Gather every line of the listing below that contains the string "small", treating uppercase and lowercase as different.

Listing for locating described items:
* * * * * * * * *

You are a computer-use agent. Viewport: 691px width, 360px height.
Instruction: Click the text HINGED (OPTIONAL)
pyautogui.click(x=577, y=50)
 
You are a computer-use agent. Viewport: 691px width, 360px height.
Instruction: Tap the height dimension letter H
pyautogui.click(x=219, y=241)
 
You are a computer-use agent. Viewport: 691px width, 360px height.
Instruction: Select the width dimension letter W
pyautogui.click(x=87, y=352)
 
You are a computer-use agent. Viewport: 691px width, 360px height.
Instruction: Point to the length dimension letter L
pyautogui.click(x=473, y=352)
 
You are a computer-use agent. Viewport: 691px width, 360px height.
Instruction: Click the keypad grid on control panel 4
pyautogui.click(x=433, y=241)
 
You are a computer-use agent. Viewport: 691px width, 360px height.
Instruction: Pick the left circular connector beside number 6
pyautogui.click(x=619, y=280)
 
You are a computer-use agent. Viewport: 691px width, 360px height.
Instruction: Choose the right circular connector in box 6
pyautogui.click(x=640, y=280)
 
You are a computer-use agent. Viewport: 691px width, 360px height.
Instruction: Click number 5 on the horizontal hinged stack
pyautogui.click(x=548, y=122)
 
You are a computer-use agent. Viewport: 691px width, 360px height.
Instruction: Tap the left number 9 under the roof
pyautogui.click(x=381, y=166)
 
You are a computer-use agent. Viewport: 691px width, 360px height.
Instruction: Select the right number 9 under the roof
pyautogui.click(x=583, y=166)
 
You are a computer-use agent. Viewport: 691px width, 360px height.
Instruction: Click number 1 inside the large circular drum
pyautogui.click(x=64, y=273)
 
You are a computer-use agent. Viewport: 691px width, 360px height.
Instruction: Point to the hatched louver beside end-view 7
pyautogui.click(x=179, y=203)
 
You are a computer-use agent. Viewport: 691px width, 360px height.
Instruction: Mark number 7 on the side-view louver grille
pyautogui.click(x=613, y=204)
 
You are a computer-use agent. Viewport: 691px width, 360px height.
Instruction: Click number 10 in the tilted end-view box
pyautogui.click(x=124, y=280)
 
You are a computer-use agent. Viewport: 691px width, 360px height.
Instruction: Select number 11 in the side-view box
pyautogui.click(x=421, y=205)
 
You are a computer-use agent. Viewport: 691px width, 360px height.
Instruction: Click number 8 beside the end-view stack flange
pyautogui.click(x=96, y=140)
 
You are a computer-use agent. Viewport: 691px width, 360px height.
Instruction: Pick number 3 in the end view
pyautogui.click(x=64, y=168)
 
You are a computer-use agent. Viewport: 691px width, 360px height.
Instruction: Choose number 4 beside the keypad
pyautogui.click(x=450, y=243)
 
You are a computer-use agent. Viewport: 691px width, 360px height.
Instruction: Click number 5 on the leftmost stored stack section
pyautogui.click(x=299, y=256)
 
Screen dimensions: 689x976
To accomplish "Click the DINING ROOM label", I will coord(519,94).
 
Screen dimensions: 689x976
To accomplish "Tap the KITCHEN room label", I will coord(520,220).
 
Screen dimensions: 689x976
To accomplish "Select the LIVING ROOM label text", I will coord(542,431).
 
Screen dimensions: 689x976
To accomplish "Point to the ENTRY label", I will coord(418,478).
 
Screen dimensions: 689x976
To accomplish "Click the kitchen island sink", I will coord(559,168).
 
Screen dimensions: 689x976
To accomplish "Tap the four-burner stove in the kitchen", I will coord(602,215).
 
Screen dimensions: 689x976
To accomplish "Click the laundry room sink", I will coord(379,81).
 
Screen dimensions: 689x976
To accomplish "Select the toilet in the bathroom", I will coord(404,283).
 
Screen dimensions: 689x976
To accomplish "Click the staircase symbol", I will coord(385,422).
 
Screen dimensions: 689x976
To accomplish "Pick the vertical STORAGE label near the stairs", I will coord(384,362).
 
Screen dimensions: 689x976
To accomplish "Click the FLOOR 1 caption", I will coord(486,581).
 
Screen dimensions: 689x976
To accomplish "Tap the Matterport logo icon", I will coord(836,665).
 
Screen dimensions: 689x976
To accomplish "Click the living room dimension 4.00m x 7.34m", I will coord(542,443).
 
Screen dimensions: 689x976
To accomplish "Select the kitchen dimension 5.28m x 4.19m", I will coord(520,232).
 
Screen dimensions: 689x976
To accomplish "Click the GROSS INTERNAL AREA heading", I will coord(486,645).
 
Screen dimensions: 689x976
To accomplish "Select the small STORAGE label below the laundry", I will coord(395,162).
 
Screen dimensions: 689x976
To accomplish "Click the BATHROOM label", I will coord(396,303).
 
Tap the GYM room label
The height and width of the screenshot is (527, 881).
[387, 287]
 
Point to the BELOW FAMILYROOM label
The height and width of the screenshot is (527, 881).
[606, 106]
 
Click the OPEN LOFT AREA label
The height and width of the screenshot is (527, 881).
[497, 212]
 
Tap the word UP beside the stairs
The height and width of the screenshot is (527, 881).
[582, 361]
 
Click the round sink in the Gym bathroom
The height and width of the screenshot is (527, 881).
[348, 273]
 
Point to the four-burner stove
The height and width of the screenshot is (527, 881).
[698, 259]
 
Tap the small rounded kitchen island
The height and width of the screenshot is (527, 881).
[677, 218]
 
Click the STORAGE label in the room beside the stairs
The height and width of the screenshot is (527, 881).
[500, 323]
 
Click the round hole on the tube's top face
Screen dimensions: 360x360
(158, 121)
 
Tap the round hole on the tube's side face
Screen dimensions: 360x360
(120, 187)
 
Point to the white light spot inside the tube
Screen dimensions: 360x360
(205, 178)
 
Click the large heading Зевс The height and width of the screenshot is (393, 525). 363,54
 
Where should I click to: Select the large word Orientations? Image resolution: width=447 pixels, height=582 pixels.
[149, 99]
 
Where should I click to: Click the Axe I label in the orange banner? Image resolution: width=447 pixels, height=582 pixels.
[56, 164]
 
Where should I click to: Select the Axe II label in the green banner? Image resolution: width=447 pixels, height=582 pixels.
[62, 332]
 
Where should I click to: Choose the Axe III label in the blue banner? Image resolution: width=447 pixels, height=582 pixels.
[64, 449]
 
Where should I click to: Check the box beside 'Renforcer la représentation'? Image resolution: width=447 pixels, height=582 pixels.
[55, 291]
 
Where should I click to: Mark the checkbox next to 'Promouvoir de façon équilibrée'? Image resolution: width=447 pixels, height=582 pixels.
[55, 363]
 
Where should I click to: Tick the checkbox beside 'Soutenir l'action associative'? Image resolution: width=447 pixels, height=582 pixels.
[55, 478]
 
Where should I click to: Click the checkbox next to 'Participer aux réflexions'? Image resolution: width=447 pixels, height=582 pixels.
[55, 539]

* * * * * * * * *

• _Full answer_:
To accomplish "Select the small STORAGE label below the laundry", I will coord(395,162).
Tap the small rounded kitchen island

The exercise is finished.